私「そうなんだ…。どんな国の人が働いてるの?お客さんとは英語で話すの?お客さんはオージー(オーストラリア人)なの?」
彼女「日本のオーナーがやってるお店で、働いてる人は全員日本人だよ!お客さんはほとんど日本人で、大体駐在員とか。たまーに接待とかでオージーも来るけど、英語担当の人いるから当たる事はないと思うから大丈夫だよ。」
日本から遠く離れたこの地で、日本人による日本人の為の夜のお店が存在する事に正直驚いた。それほど需要があるってことなんだろう。
私「へぇ…。なんかさ…夜のお店だし、その…。触られたりするの…?(1番の心配)」
彼女「しないよ!その辺はお店の人が守ってくれるから。嫌なお客さんなら言えば席変えてもらえるし、大丈夫だよ!」
私「そうなんだ…!(ホッ…)」
掛け持ちは考えていたが、まさかの夜の仕事は考えてもいなかった。でもかけもちをするからには時間的にも良いし、紹介だから採用してもらえる確率も高い…。
よし、一度しかない人生!嫌ならやめればいいし、何事も経験!エイヤー!と清水の舞台から飛び降りた。
いざ、面接へ
彼女からもらった店の住所を見て思った。
(あ、前にシドニーに住んでた友達が、危険だから行くなって行ってたエリアだ…。)
まぁそういうお店がある地域だからという事で理にかなっているな…と思いながら緊張した面持ちで店の前まで到着。
いくら紹介とはいえ、さすがに使えなさそうな子は雇わないだろう。やると決めたらしっかりやりたい私。いつもの見た目とは打って変わって、かなり派手目のメイクとセクシー系の服装で挑んだ。「昼のダンゴ虫」が「夜の蝶」になるにはそれ相当の努力が必要なのだ。
店に到着。外観は、バーの様な落ち着いた品のある店構え。ピンクのネオンバチバチかつイケイケな感じでなくて本当に良かった、とひと安心。
人生初の「ママ」とご対面
中に通され、ママを待つ。面接はどうやらママと直接するようだ。店の中をちらっと見ると上質そうなソファやテーブルがあり、営業時間外なので薄暗いが、テレビで見た事のあるようないわゆるクラブの雰囲気が感じられた。
「ごめんなさいね、お待たせしました~。」
とママが登場。
整えられたシルバーヘアで着物を着た、銀座の街が良く似合いそうなとても品のあるマダムだった。やさしい笑顔と穏やかな雰囲気でひとまずホッとした。
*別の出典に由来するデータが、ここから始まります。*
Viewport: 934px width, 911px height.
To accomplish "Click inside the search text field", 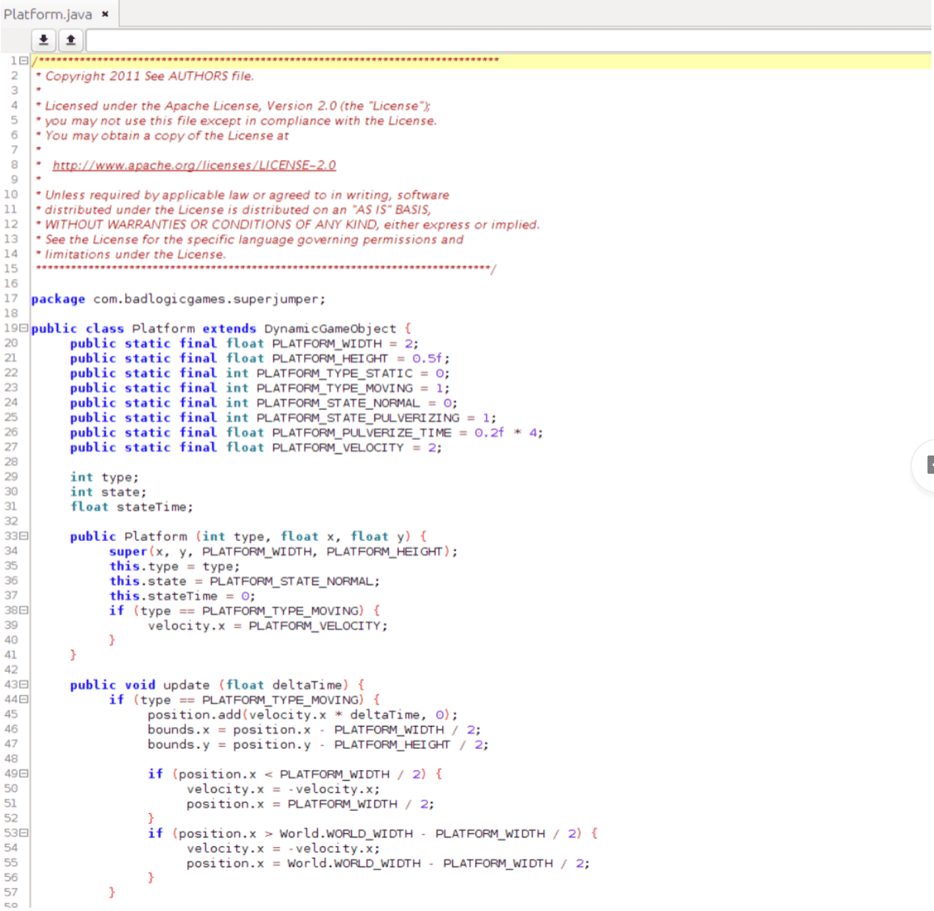I will tap(500, 40).
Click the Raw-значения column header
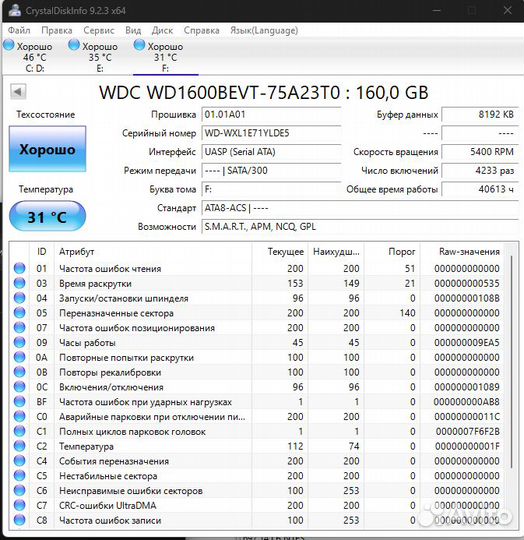This screenshot has width=524, height=540. coord(469,252)
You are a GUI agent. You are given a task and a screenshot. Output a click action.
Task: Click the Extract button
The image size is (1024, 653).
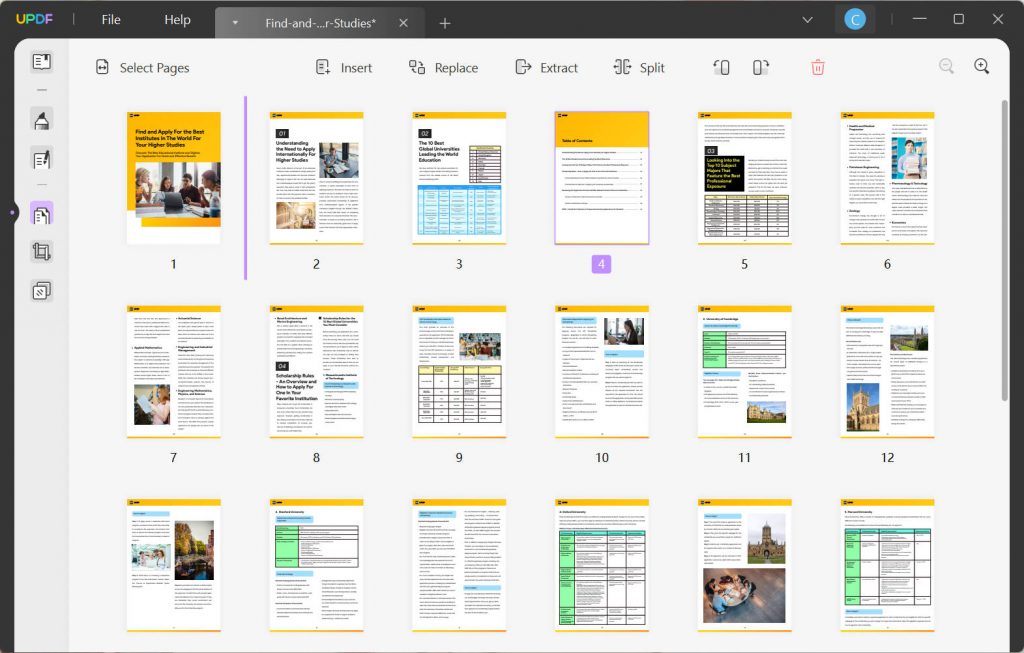[547, 67]
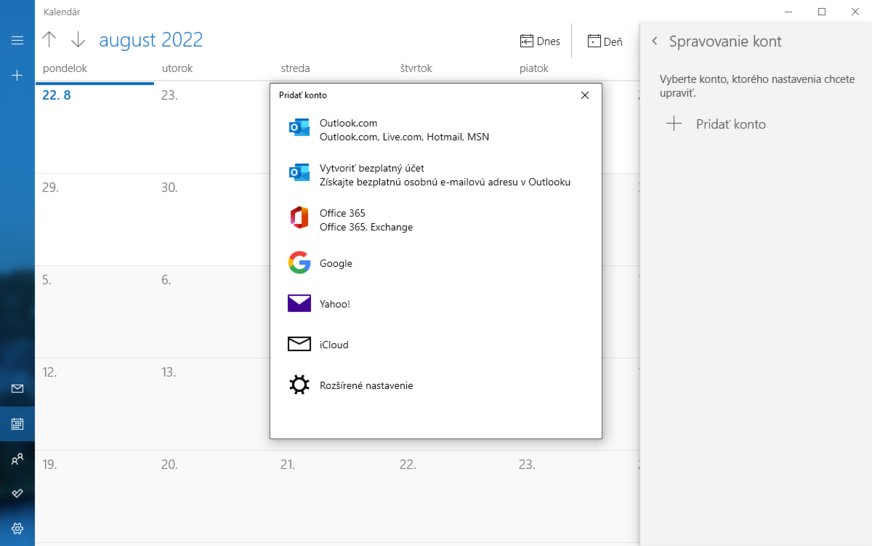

私のレジュメを手渡し、しばし質疑応答。
ママ「はい。じゃあ、これからよろしくお願いしますね。(ニコッ)」
わーい!晴れて面接突破!良かった!(^O^)
ママ「じゃあさっそくお仕事する時の名前なんだけど、本名でやっている子もいるけど、どうする?よかったらこのリストから名前選んで。」
(名前…。あぁ源氏名か!)
まさか私の人生で源氏名を持つなんて思っても見なかった。私にとってパラレルワールドのようなこの夜の世界。本当の名前は現実世界の為に取っておきたい。ただ、名前を呼ばれた時に気づかない様では支障がでるだろうから、自分の名前に近い方がいい…。そして私は「ミユ」を選んだ。
ママ「ミユちゃんよろしくね!あ、私の事はママって呼んでね。」
こんなに大人になって、人生で初めて「ママ」と面と向かって呼ぶ人ができるなんて思ってもみなかった。私の母親は「ママ」という呼ばれ方は嫌いなので、ずっと「お母さん」と呼んできたし。人生初のママ。夜の世界に一歩踏み出した事を少し実感した。
いざ、夜の世界へデビュー
出勤したらまず着替え。自分のドレスを持ってきて来ている子が多いが、ドレスのレンタルもできるようになっている。私はクラブの接客に使えるようなドレスは皆無だったのでそれはありがたかった。着替えが終わったらメイクや髪を整えて出番を待つ。
次々に女の子が出勤してきた。どんな子達が働いてるんだろうと正直びびっていたが、みんな明るく挨拶してくれてホッとした。
そしてついに呼ばれて出番が来た!
営業時間内の店は落ち着いた品のある雰囲気ながらも照明がキラキラしてがあり、テレビドラマの中に入ったような感じだった。
呼ばれたテーブルのベルベット調のソファには日本人の駐在員3人が座っていた。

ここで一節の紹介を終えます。